[Task instructions] Nothing outside the range below should be printed. Output exactly the lines from the line with "内江师范学院关于印发《内江师范学院课程实施与评价管理办法（试行）》的通知 内师院发〔2020〕83号 (746, 838)" to the line with "中共中央国务院印发 深化新时代教育评价改革总体方案 (596, 766)", both included.

[Collected data]

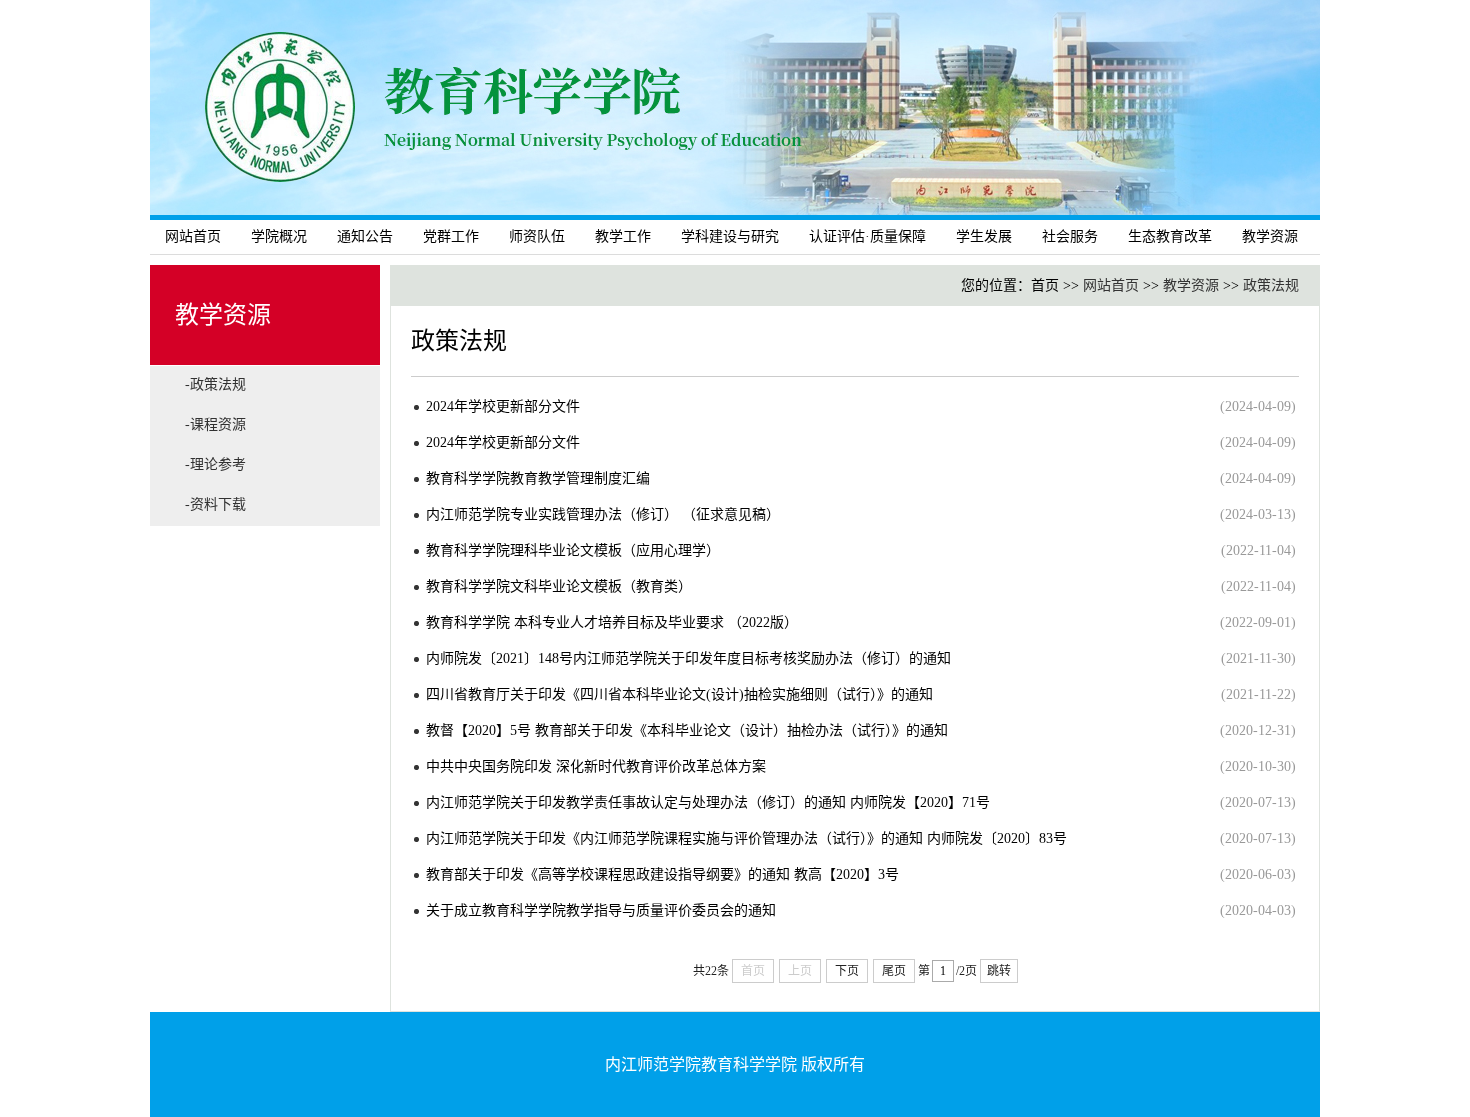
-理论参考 (215, 464)
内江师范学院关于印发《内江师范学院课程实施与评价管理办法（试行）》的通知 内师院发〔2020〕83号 (746, 838)
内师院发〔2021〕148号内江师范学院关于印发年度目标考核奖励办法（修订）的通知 (688, 658)
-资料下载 (215, 504)
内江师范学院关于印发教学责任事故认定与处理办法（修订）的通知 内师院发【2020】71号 (708, 802)
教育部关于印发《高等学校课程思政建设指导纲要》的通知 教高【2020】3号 (662, 874)
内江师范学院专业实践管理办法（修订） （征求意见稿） (603, 514)
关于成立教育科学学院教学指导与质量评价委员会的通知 (601, 910)
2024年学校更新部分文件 (503, 406)
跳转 (999, 971)
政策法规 (1271, 285)
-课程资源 (215, 424)
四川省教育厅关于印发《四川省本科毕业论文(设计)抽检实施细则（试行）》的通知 (679, 694)
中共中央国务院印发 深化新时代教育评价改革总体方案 (596, 766)
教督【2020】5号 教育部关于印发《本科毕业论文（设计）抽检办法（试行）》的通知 (687, 730)
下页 (847, 971)
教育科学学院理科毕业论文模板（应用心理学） (573, 550)
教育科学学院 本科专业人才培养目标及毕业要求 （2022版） (612, 622)
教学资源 (1191, 285)
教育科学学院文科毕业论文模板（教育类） (559, 586)
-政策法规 (215, 384)
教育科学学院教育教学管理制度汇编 (538, 478)
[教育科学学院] (735, 210)
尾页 (894, 971)
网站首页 (193, 236)
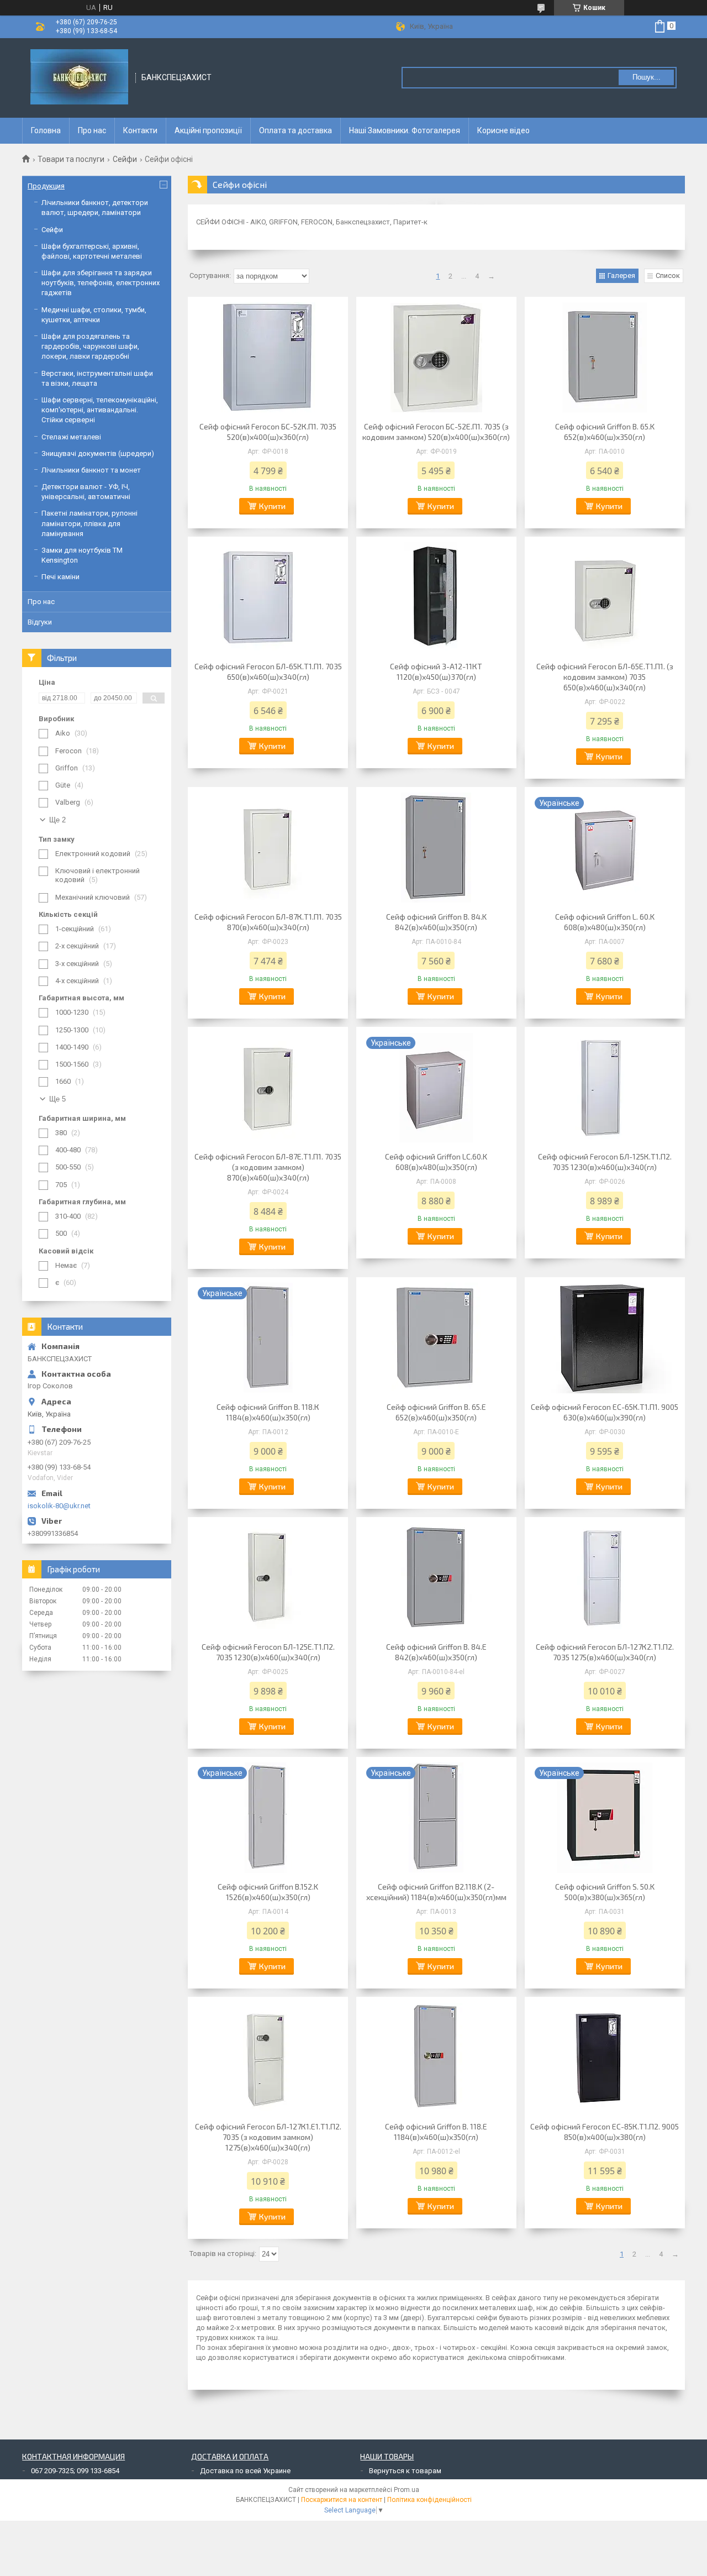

[Task response]
内江师范学院关于印发《内江师范学院课程实施与评价管理办法（试行）》的通知 内师院发〔2020〕83号 (746, 838)
内师院发〔2021〕148号内江师范学院关于印发年度目标考核奖励办法（修订）的通知 (688, 658)
-资料下载 (215, 504)
内江师范学院关于印发教学责任事故认定与处理办法（修订）的通知 内师院发【2020】71号 (708, 802)
教育部关于印发《高等学校课程思政建设指导纲要》的通知 教高【2020】3号 (662, 874)
内江师范学院专业实践管理办法（修订） （征求意见稿） (603, 514)
关于成立教育科学学院教学指导与质量评价委员会的通知 (601, 910)
2024年学校更新部分文件 (503, 406)
跳转 (999, 971)
政策法规 (1271, 285)
-课程资源 (215, 424)
四川省教育厅关于印发《四川省本科毕业论文(设计)抽检实施细则（试行）》的通知 (679, 694)
中共中央国务院印发 深化新时代教育评价改革总体方案 (596, 766)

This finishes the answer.